[openfabrics-ewg] IPoIB HA not working on RHEL4 U3

John Blackwood john.blackwood at ccur.com
Mon Sep 25 11:17:29 PDT 2006


Hi Michael,

Thank you for the info/update.

While we're on the topic of IPoIBHA, I did a bit of testing on
RHEL4 U2 and SLES 10 systems, and I noticed the two following issues.

Maybe you have noticed these same issues too ?

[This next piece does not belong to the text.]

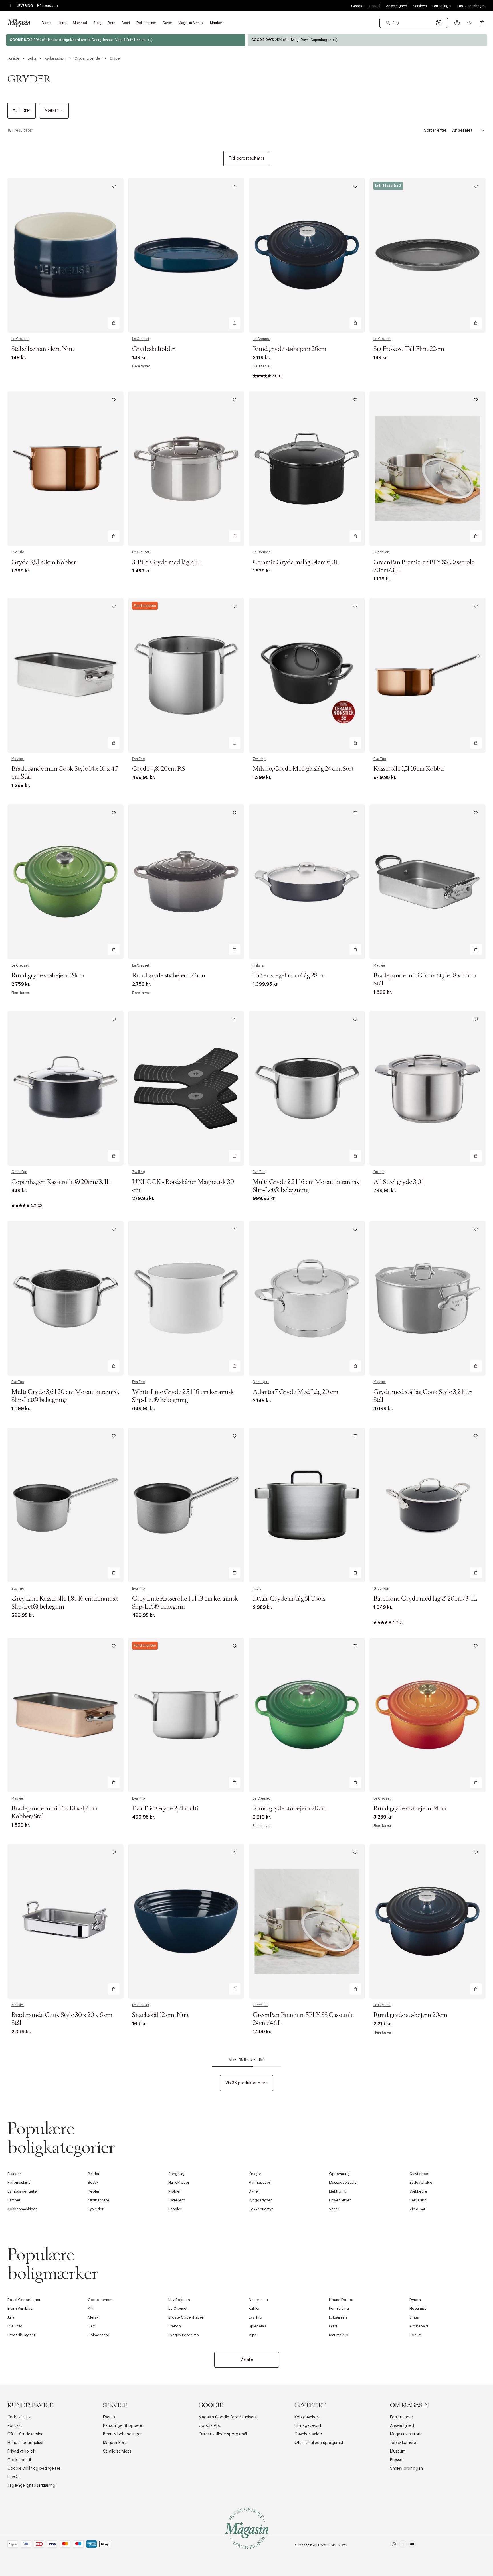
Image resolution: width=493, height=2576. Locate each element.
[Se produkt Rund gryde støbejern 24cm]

1. If the port goes down, then ipoib_ha.pl will start up mcasthandle.
    If you then do a 'service openibd restart' then the mcasthandle
    process is not killed off.  Thus, you can end up with 2 copies of
    mcasthandle.  It would be nice if the 'stop' portion of openibd
    could kill off mcasthandle if it is running.


2. In OFED-1.1-rc5, the ipoib_ha.pl script would set the down port's
    IP address to zero.   In OFED-1.1-rc6, the script instead marks
    the interface 'down'.

    I've noticed that in rc5, when the primary port went down, the
    2ndary IP address became unusable.

    In rc6, when the primary port goes down, the 2ndary IP address
    is still usable, but now I notice that every 8 seconds or so,
    traffic across either IP address will pause for a bit.

    If the port comes back up, and I restart openibd, then this
    pausing behavior goes away.

I was just wondering if you are also seeing this behavior ?


thanks for listening.


John Blackwood
john.blackwood at ccur.com
Concurrent Computer Corp.






Michael S. Tsirkin wrote:
> Quoting r. John Blackwood <john.blackwood at ccur.com>:
> 
>>Subject: Re: IPoIB HA not working on RHEL4 U3
>>
>>Just FYI,
>>
>>I was also having problems with IPoIBHA on RHEL4 U2.
>>
>>I found that the iproute-2.6.9-3 rpm did not output the NO-CARRIER 
>>state, but when I installed iproute-2.6.11-1, the NO-CARRIER state did 
>>appear, and IPoIBHA started working much better.
> 
> 
> Correct. What we are doing is packaging a version of iproute into ofed
> for use solely by ipoibha. This will then be used whenever
> iproute is older than 2.6.9.
> 
> 





More information about the ewg mailing list